Repeat the data that follows verbatim. Images are not part of the copy.

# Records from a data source
┌──

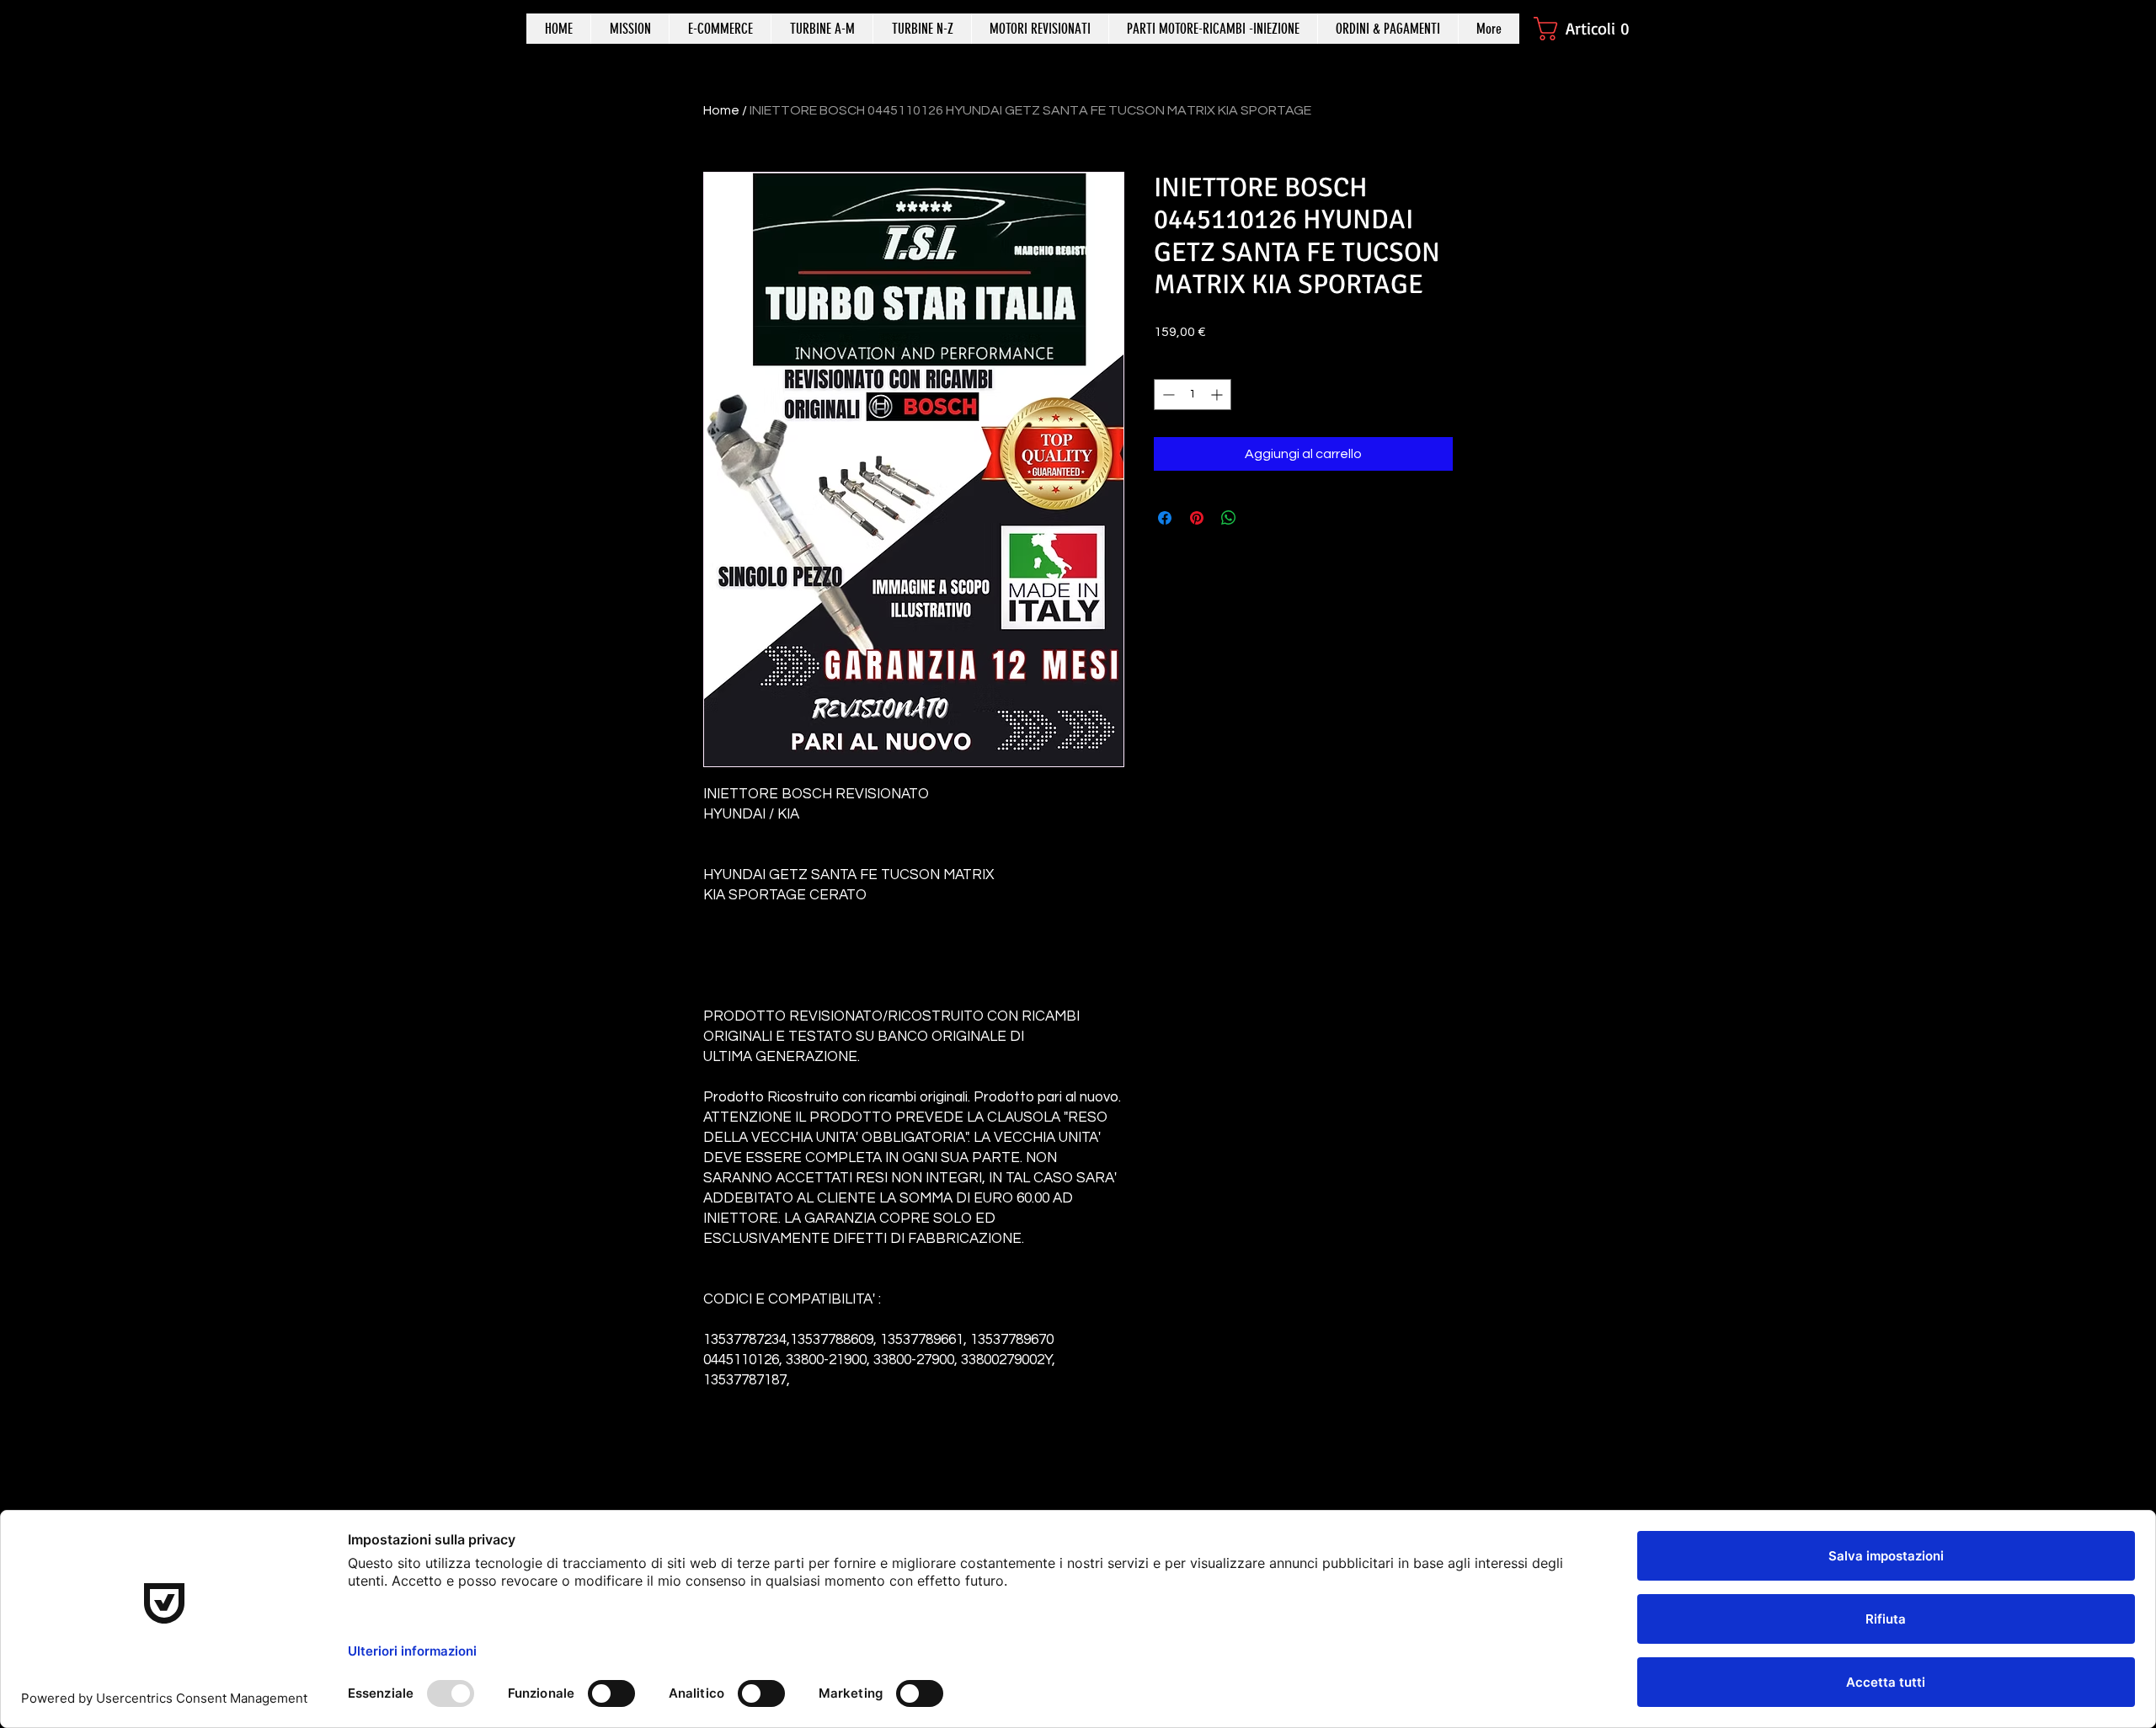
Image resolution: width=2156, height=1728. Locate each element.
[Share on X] (1261, 518)
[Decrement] (1166, 394)
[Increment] (1218, 394)
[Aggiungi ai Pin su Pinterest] (1197, 518)
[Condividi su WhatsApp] (1229, 518)
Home (721, 110)
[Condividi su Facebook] (1165, 518)
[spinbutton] (1192, 394)
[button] (1590, 28)
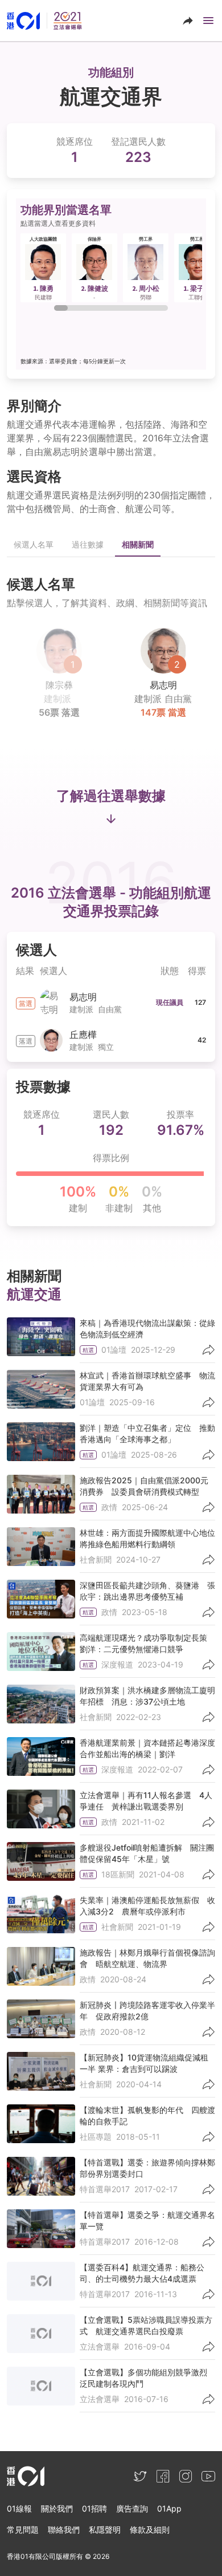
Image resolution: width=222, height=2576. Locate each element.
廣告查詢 (132, 2508)
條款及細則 (150, 2529)
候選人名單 (34, 544)
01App (169, 2508)
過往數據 (88, 544)
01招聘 (94, 2508)
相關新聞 (138, 544)
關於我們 (57, 2508)
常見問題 (23, 2529)
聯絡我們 (64, 2529)
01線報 (19, 2508)
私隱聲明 (105, 2529)
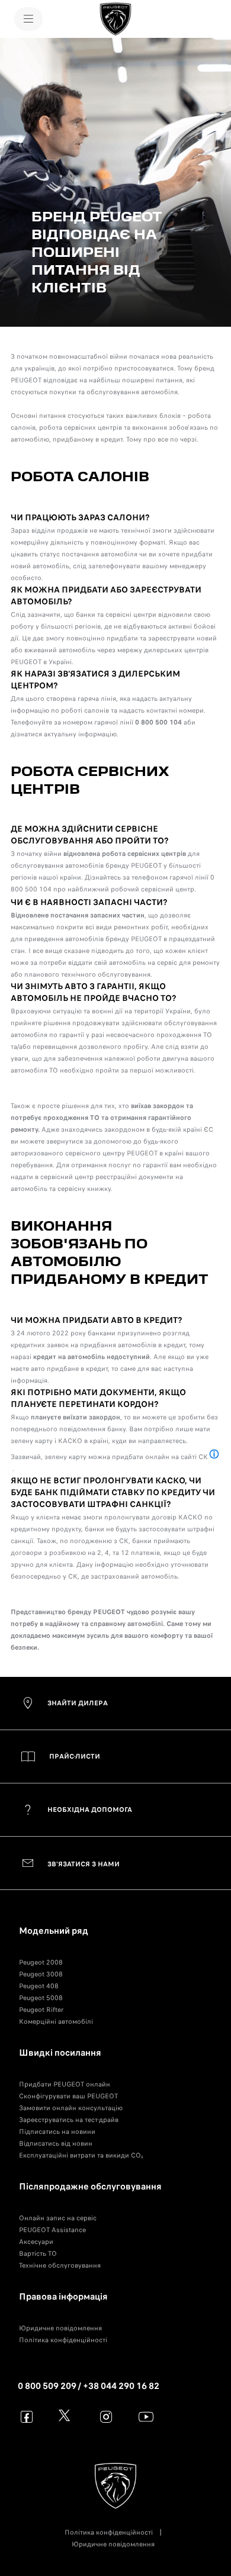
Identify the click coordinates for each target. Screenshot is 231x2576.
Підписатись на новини (57, 2131)
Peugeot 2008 (41, 1962)
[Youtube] (146, 2416)
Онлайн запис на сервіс (58, 2218)
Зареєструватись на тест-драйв (68, 2119)
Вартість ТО (38, 2253)
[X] (66, 2416)
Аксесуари (36, 2241)
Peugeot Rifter (41, 2009)
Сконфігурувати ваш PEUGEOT (68, 2096)
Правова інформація (63, 2296)
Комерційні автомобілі (56, 2021)
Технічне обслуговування (60, 2265)
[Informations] (214, 1455)
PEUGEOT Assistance (52, 2229)
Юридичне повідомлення (60, 2328)
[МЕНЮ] (28, 19)
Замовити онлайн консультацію (71, 2108)
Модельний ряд (53, 1930)
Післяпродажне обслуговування (90, 2186)
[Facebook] (27, 2416)
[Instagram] (106, 2416)
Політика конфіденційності (63, 2340)
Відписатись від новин (55, 2143)
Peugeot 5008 (41, 1997)
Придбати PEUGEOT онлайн (64, 2084)
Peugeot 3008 (41, 1974)
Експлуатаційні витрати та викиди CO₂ (81, 2155)
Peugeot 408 (39, 1986)
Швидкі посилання (60, 2052)
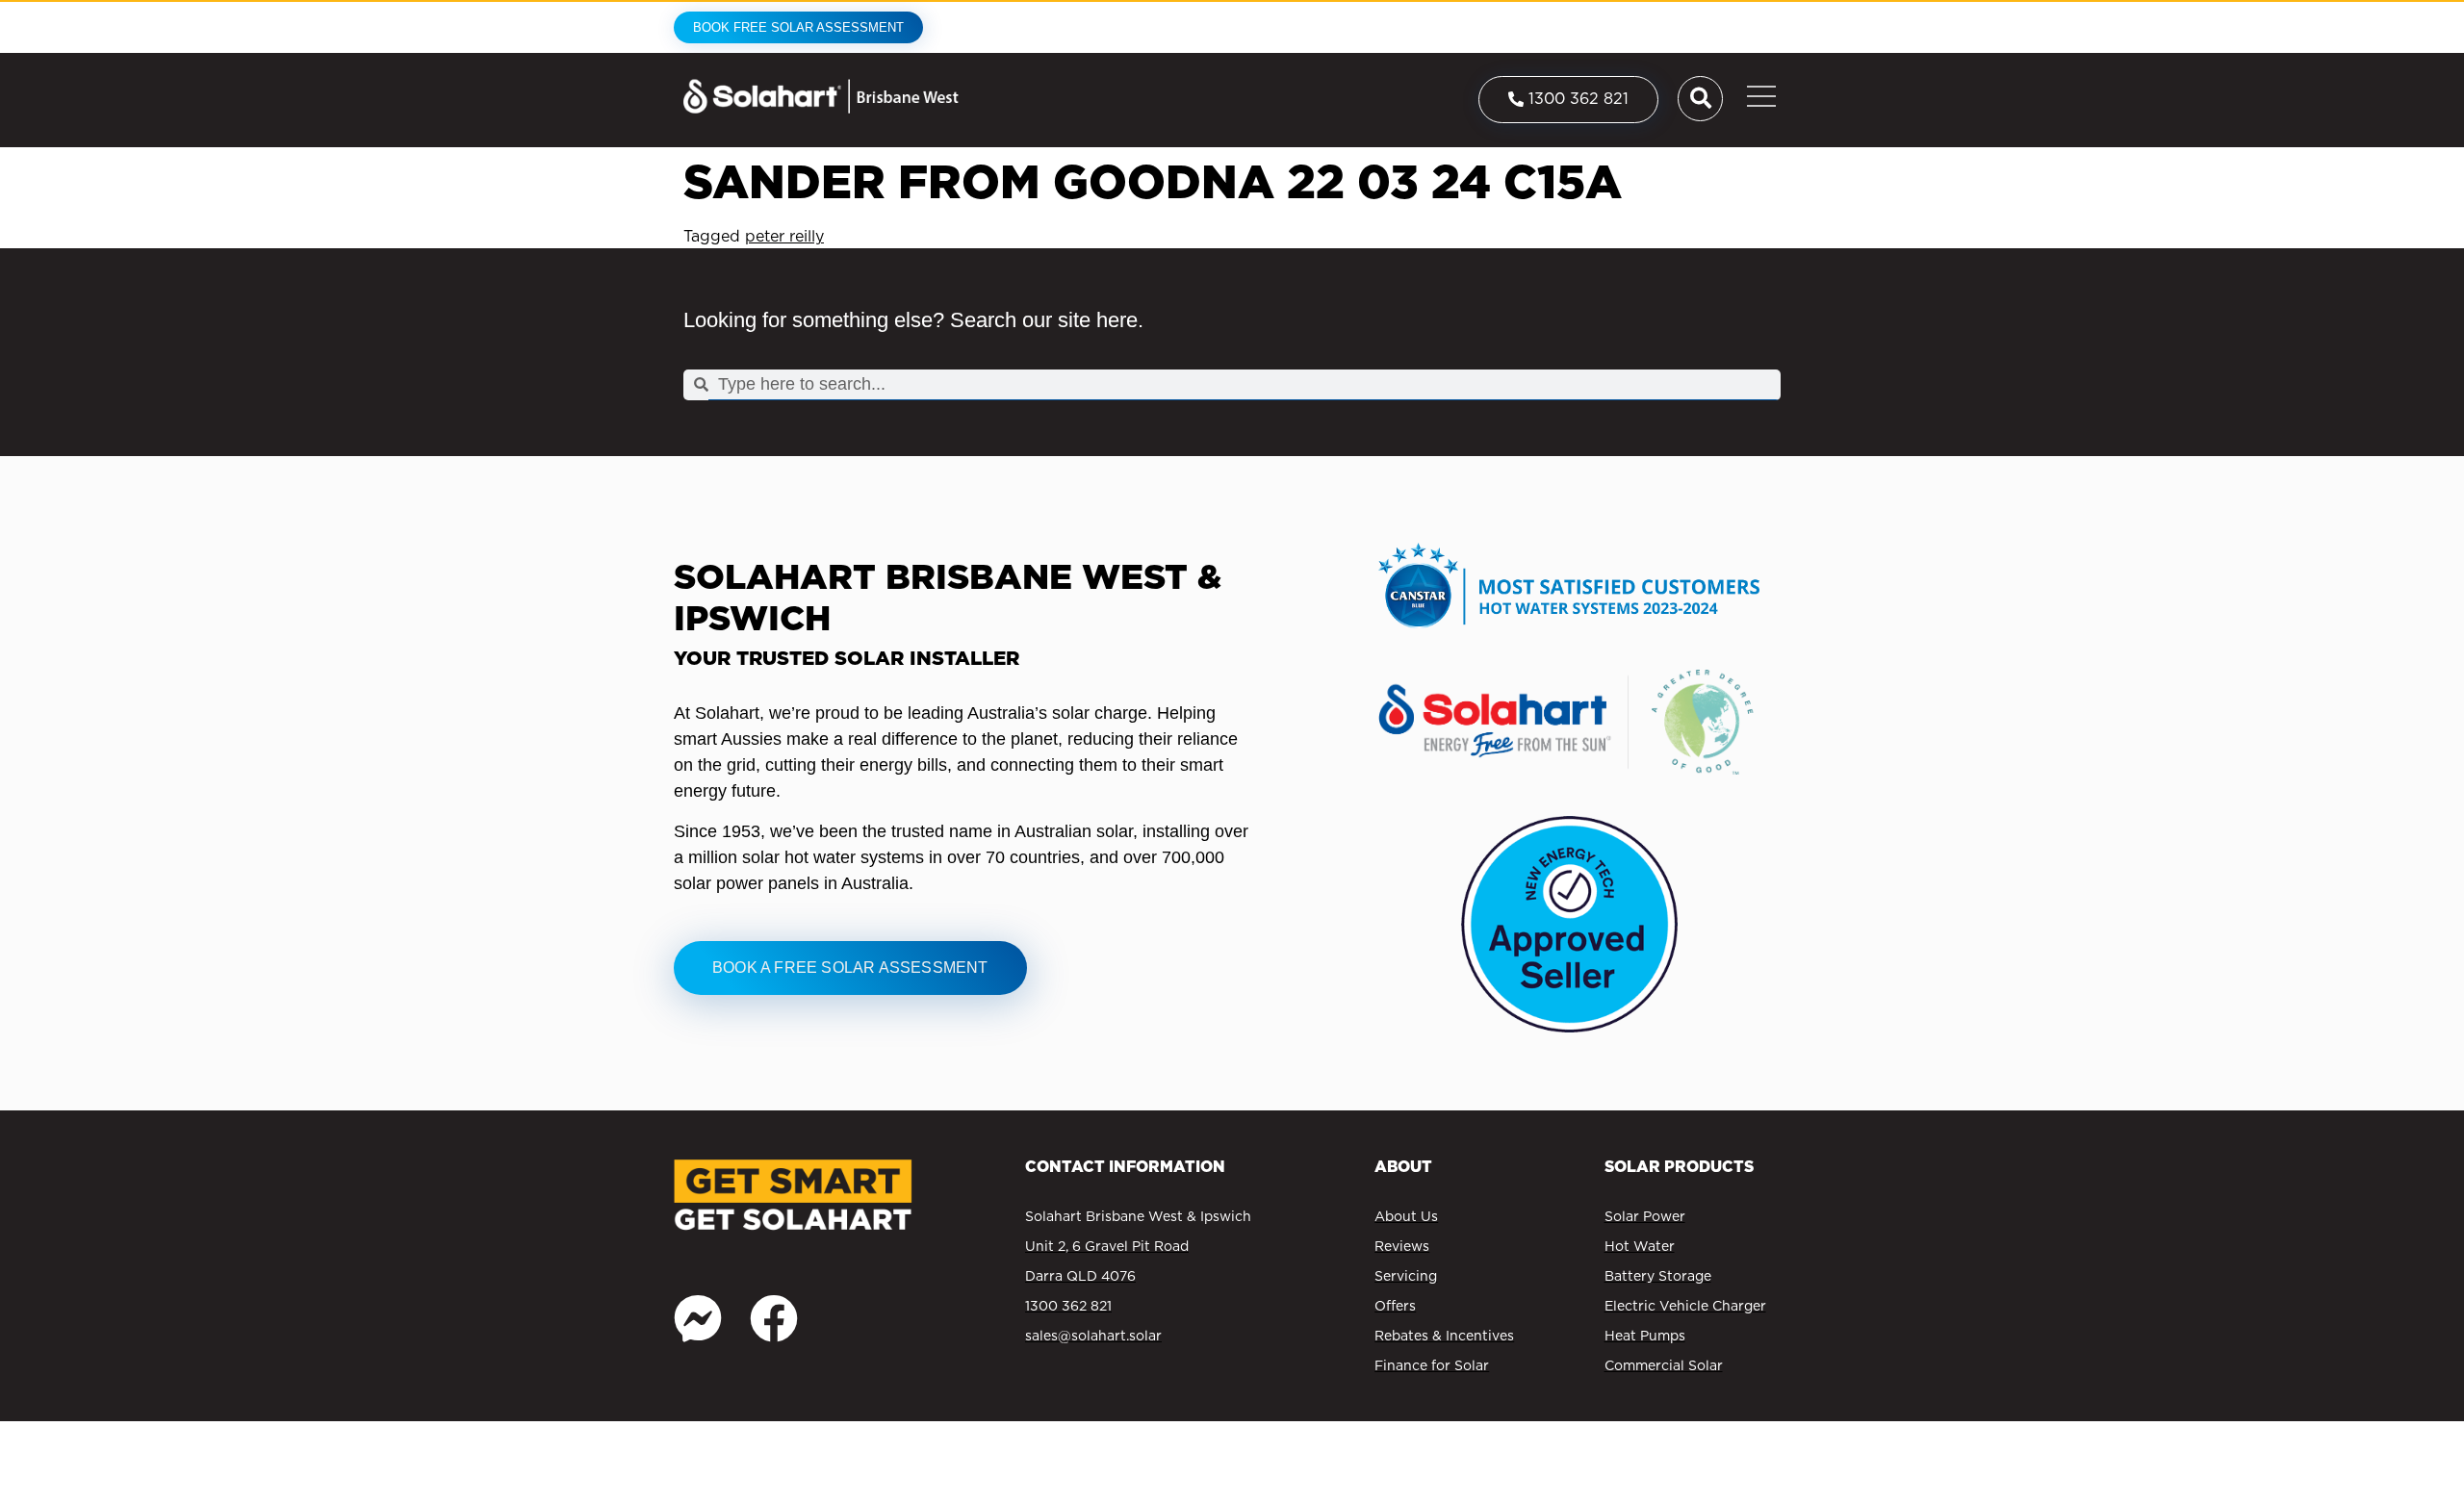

└──

# Task answer
Image resolution: width=2156, height=1728. Locate each element.
[Share on X] (1261, 518)
[Decrement] (1166, 394)
[Increment] (1218, 394)
[Aggiungi ai Pin su Pinterest] (1197, 518)
[Condividi su WhatsApp] (1229, 518)
Home (721, 110)
[Condividi su Facebook] (1165, 518)
[spinbutton] (1192, 394)
[button] (1590, 28)
Image resolution: width=222, height=2576. Locate each element.
廣告查詢 (132, 2508)
條款及細則 (150, 2529)
候選人名單 (34, 544)
01App (169, 2508)
過往數據 (88, 544)
01招聘 (94, 2508)
相關新聞 (138, 544)
關於我們 (57, 2508)
常見問題 (23, 2529)
聯絡我們 (64, 2529)
01線報 (19, 2508)
私隱聲明 (105, 2529)
Identify the click coordinates for each target. Screenshot is 231x2576.
Підписатись на новини (57, 2131)
Peugeot 2008 (41, 1962)
[Youtube] (146, 2416)
Онлайн запис на сервіс (58, 2218)
Зареєструватись на тест-драйв (68, 2119)
Вартість ТО (38, 2253)
[X] (66, 2416)
Аксесуари (36, 2241)
Peugeot Rifter (41, 2009)
Сконфігурувати ваш PEUGEOT (68, 2096)
Правова інформація (63, 2296)
Комерційні автомобілі (56, 2021)
Технічне обслуговування (60, 2265)
[Informations] (214, 1455)
PEUGEOT Assistance (52, 2229)
Юридичне повідомлення (60, 2328)
[МЕНЮ] (28, 19)
Замовити онлайн консультацію (71, 2108)
Модельний ряд (53, 1930)
Післяпродажне обслуговування (90, 2186)
[Facebook] (27, 2416)
[Instagram] (106, 2416)
Політика конфіденційності (63, 2340)
Відписатись від новин (55, 2143)
Peugeot 5008 (41, 1997)
Придбати PEUGEOT онлайн (64, 2084)
Peugeot 3008 (41, 1974)
Експлуатаційні витрати та викиди CO₂ (81, 2155)
Peugeot 408 (39, 1986)
Швидкі посилання (60, 2052)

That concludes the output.